### PASSAGE FOR REVIEW
Ahead of the University of Toronto Graduate Students’ Union (UTGSU) general election, which will be held from March 26–29, the union’s Elections & Referenda Committee reviewed and suggested amendments to UTGSU policies surrounding elections. The amendments came after the union received a complaint about individuals potentially running as part of a slate during the December 2023 by-elections even though the bylaws disallow slates — claims that the chief returning officer (CRO) rejected.

At the UTGSU Board of Directors (BOD) meeting held on February 20, the BOD approved proposed changes to the policies. The union also passed a motion to allocate money towards the purchase of office furniture and announced that it would remove one BOD member for not attending meetings. 

New election policies

The BOD meeting began with an in-camera session closed to members of the public. Once this session ended, the Director for Division 3 Kevin Xie presented a proposal for changes to the union’s rules around elections, which the BOD approved unanimously. Most of the changes aimed to clarify language around acceptable campaigning and voting procedures.

### PROBLEMS TO SOLVE
a: Answer these questions from the UTGSU election article:
(i) On what dates will the UTGSU general election be held?
(ii) On what date did the Board of Directors meeting take place?
(iii) Who presented the proposal for changes to the union's election rules, and how did the board vote on it?
b: Reproduce the portion of the UTGSU election article starting at "Ahead of the" and ending at "officer (CRO) rejected.".

(Saved data entries)
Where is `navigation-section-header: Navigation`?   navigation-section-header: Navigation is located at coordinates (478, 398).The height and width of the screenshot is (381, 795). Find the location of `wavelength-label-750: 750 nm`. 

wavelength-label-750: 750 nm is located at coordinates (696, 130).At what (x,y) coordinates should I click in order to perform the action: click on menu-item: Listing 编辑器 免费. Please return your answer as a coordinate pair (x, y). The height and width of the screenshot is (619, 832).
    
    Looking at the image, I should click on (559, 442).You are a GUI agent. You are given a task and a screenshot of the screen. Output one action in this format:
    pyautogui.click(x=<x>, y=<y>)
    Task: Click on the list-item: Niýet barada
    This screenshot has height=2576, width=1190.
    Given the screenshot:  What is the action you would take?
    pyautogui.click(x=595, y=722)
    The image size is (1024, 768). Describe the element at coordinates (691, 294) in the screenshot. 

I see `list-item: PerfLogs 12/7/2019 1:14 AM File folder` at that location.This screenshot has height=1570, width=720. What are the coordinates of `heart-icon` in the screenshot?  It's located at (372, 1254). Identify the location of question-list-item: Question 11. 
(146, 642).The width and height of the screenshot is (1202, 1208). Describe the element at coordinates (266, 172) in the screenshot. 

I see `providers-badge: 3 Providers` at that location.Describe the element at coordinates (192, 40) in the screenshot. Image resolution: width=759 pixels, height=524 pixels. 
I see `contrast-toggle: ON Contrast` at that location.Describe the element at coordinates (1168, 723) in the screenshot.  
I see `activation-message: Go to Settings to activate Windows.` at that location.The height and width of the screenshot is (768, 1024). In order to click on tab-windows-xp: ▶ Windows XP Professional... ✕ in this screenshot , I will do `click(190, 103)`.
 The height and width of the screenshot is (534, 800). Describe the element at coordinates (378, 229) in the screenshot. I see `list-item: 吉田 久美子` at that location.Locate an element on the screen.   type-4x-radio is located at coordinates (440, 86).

### RESPONSES IN ORDER
a:
(i) March 26–29.
(ii) February 20.
(iii) Kevin Xie, the Director for Division 3, presented it, and the board approved it unanimously.

b:
Ahead of the University of Toronto Graduate Students’ Union (UTGSU) general election, which will be held from March 26–29, the union’s Elections & Referenda Committee reviewed and suggested amendments to UTGSU policies surrounding elections. The amendments came after the union received a complaint about individuals potentially running as part of a slate during the December 2023 by-elections even though the bylaws disallow slates — claims that the chief returning officer (CRO) rejected.